[Stored data entries]
━━━━━━━━━━━━━━━━━━━━

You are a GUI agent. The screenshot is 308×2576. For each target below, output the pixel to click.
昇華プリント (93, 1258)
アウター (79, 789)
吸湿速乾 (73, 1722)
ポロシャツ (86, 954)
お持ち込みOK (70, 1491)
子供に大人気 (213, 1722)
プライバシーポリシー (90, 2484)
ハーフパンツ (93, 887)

━━━━━━━━━━━━━━━━━━━━

Exercise details ::
Would you repeat each of the lines above exactly?

Result for this exercise ::
You are a GUI agent. The screenshot is 308×2576. For each target below, output the pixel to click.
昇華プリント (93, 1258)
アウター (79, 789)
吸湿速乾 (73, 1722)
ポロシャツ (86, 954)
お持ち込みOK (70, 1491)
子供に大人気 (213, 1722)
プライバシーポリシー (90, 2484)
ハーフパンツ (93, 887)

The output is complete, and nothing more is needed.